Korte opdracht
Geef de regels van de listing opnieuw, beginnend bij de regel met "Image resolution: width=894" en eindigend bij de regel met "Action: 925,418", en wissel daarin "sidebar" om voor "side panel". Laat al het andere ongewijzigd.

Invoer opdracht

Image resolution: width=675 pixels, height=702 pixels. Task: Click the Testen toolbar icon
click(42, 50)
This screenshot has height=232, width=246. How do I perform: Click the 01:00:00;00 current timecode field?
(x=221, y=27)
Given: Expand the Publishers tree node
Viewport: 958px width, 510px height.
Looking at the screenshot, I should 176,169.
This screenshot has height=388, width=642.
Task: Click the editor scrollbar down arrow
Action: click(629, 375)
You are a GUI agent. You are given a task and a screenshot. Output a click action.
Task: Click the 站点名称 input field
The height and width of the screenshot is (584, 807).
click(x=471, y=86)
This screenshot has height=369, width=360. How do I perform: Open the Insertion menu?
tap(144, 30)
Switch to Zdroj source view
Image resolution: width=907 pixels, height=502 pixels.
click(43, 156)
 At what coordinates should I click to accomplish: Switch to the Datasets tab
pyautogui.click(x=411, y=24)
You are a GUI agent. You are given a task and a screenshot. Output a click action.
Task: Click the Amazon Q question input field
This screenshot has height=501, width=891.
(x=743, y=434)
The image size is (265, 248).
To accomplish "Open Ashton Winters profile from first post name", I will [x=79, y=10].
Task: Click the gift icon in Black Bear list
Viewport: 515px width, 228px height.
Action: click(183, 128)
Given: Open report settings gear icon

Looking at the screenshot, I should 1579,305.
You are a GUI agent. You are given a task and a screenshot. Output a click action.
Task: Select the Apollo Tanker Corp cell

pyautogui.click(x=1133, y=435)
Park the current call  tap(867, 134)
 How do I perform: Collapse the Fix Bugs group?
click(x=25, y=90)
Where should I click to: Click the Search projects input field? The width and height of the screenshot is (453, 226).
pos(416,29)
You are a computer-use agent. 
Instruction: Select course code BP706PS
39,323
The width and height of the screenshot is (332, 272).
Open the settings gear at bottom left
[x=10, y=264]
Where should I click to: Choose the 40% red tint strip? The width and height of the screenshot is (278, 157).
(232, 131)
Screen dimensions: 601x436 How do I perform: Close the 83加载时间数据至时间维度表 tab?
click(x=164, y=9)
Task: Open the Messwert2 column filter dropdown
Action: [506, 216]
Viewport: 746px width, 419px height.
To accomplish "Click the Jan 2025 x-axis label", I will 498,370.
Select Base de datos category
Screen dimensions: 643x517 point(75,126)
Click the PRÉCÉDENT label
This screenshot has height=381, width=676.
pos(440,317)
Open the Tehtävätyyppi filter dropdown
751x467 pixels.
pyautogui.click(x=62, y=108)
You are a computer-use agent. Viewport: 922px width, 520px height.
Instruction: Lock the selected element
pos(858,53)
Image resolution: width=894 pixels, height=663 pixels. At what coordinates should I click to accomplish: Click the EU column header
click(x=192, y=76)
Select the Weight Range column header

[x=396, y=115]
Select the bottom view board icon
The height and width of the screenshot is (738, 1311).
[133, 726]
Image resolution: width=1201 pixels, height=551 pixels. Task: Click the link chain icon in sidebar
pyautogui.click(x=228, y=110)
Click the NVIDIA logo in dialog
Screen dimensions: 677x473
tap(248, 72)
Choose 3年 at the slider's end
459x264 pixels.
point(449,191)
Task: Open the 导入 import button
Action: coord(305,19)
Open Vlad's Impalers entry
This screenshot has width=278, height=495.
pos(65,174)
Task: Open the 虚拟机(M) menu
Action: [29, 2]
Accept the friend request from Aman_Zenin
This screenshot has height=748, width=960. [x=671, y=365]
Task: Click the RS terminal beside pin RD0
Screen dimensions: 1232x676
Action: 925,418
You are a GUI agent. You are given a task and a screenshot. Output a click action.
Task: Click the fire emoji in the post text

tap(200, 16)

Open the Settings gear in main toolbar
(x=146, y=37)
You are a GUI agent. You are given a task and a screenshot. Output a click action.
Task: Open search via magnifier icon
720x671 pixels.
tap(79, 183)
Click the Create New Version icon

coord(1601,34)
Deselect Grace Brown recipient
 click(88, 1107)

Verwacht antwoord
Image resolution: width=894 pixels, height=663 pixels. At what coordinates should I click to accomplish: Click the EU column header
click(x=192, y=76)
Select the Weight Range column header

[x=396, y=115]
Select the bottom view board icon
The height and width of the screenshot is (738, 1311).
[133, 726]
Image resolution: width=1201 pixels, height=551 pixels. Task: Click the link chain icon in side panel
pyautogui.click(x=228, y=110)
Click the NVIDIA logo in dialog
Screen dimensions: 677x473
tap(248, 72)
Choose 3年 at the slider's end
459x264 pixels.
point(449,191)
Task: Open the 导入 import button
Action: coord(305,19)
Open Vlad's Impalers entry
This screenshot has width=278, height=495.
pos(65,174)
Task: Open the 虚拟机(M) menu
Action: [29, 2]
Accept the friend request from Aman_Zenin
This screenshot has height=748, width=960. [x=671, y=365]
Task: Click the RS terminal beside pin RD0
Screen dimensions: 1232x676
Action: 925,418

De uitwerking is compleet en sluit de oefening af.